[サッカー]
大野俊三「日本代表、豪州戦は勝ちに行け!」

レオナルドが見せた世界のプレー

 5月15日、Jリーグは開幕20周年を迎えました。その記念イベントとして、ファン・サポーターの投票による「Jクロニクルベスト」が発表され、ベストゴール部門の1位にレオナルド(当時鹿島)のリフティングシュートが選ばれました。私はそのシュートをチームメイトとしてピッチ上で目撃したのですが、まるで観客のように興奮してしまったことを今でも覚えています。レオがボールを奪われた時の守備を考えながらも「おっ、おっ、おおっ! すごい、入っちゃった!」と(笑)。これは今後もJリーグの歴史に残るゴールといえるでしょう。

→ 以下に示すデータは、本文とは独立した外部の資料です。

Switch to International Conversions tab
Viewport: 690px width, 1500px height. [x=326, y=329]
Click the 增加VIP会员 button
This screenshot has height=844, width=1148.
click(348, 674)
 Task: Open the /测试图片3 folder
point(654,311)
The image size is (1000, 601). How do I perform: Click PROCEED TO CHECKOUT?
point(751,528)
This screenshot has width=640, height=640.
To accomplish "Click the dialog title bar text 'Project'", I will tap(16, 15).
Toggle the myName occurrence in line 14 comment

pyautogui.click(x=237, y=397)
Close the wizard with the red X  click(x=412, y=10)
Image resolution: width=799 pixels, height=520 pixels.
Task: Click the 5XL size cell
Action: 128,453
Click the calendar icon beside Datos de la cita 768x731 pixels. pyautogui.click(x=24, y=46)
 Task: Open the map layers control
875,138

 レオは1つ1つのプレーの精度がとても正確でした。彼は基本に忠実で、高い技術を試合で確実に発揮できる。そして、自分の間合いを持っていました。ですから、DFがむやみにプレスをかけても、容易には奪えない。当時はちょうどブラジルが優勝した1994年アメリカW杯の翌年でしたから、優勝メンバーの一員だったレオも乗っていたように思います。彼の世界クラスのプレーを随所に見たことで、「日本人はもっと練習しないといけない」と痛感しましたね。

 レオをはじめ、ジーコが連れてきたブラジル人はサッカー後進国である日本の選手たちのお手本になるプレーヤーばかりでした。日本人は観察力、勤勉性、協調性があります。そのことをよく理解していたジーコは日本人が学んでマネすることが得意だと気付いていたんです。だからこそ、ジーコ自身もプレーを見せたり、技術練習に付き合って指導したりしていた。日本サッカーの発展は、彼らなしにはあり得なかったでしょう。